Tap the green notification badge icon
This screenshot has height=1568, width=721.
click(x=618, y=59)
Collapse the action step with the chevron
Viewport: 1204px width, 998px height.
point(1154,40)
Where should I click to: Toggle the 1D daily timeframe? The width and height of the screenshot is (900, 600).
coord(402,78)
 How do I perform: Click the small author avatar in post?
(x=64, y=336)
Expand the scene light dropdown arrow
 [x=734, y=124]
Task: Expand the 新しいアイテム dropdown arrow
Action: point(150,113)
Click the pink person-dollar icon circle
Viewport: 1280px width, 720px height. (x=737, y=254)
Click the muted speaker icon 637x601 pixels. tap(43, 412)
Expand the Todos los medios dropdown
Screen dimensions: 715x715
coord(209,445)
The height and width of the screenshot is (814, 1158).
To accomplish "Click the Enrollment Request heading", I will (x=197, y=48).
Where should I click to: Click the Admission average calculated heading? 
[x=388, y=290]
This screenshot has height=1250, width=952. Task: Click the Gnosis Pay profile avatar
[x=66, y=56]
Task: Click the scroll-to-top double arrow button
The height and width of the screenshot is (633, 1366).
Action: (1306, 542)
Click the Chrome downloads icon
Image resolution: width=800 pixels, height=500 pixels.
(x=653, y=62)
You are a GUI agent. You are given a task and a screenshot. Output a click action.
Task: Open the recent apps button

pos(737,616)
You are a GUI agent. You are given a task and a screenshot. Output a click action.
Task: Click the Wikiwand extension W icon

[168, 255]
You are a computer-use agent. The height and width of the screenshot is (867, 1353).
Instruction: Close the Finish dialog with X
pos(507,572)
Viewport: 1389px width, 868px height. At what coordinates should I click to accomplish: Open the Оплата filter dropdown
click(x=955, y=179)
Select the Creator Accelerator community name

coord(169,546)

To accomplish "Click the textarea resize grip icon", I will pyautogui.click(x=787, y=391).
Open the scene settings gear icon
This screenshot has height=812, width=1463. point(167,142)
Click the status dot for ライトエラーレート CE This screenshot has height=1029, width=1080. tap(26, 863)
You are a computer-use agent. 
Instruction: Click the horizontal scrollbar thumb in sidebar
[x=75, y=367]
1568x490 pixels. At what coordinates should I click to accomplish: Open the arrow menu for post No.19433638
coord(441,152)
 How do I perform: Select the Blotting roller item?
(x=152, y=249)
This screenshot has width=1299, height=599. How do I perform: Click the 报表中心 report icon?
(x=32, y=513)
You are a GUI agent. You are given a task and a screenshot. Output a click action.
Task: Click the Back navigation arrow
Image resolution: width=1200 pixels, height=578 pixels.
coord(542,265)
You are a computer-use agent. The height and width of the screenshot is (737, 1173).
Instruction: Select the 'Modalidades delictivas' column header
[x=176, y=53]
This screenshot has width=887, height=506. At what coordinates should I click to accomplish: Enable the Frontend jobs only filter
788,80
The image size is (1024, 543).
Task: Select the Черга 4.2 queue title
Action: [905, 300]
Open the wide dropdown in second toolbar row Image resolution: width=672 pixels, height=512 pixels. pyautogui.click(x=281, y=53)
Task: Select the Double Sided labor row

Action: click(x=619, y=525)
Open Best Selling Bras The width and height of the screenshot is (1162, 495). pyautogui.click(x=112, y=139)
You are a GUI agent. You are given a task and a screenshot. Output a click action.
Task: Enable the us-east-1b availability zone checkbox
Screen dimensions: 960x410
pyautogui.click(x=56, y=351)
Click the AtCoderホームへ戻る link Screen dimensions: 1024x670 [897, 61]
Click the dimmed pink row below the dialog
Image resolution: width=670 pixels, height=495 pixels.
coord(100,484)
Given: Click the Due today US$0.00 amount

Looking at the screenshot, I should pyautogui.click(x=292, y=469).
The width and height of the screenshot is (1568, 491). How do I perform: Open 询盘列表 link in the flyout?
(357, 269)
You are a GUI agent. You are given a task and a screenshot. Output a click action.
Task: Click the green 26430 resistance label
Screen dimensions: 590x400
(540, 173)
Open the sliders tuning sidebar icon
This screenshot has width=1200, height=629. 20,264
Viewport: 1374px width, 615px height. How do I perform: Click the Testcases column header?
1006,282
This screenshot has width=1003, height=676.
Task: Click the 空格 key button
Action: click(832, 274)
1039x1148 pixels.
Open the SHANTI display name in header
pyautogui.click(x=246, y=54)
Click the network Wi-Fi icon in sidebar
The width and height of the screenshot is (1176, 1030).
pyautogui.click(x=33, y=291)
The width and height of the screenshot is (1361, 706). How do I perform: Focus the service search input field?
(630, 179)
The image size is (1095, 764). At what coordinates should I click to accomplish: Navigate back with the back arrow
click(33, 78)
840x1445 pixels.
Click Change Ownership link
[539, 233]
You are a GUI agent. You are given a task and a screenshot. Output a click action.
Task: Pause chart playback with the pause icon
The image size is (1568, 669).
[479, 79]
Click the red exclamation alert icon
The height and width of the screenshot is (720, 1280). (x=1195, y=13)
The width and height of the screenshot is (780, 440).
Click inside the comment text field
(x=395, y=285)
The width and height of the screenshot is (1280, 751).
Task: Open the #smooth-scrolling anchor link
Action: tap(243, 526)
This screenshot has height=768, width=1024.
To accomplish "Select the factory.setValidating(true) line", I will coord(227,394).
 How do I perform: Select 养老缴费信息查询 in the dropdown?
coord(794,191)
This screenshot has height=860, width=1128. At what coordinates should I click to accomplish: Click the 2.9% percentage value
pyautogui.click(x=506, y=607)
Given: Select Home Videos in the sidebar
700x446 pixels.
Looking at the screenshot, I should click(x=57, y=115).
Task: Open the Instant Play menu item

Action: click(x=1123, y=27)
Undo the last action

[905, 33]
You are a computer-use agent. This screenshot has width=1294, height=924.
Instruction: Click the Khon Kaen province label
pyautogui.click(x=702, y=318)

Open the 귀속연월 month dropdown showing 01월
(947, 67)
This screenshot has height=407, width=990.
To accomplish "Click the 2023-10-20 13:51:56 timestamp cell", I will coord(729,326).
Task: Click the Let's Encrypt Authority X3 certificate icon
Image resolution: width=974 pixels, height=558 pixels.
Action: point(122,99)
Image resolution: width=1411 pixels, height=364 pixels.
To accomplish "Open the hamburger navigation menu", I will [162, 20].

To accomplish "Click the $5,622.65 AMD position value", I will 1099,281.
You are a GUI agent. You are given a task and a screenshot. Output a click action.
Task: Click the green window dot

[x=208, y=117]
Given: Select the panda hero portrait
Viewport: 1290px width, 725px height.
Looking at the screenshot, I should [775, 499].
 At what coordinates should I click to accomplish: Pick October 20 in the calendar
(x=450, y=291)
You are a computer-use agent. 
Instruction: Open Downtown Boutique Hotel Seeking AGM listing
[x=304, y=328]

### WHAT YOU WILL DO
Among the lines above, return those that contain the string "navigation".

### ANSWER BOX
Task: Click the Back navigation arrow
To accomplish "Open the hamburger navigation menu", I will [162, 20].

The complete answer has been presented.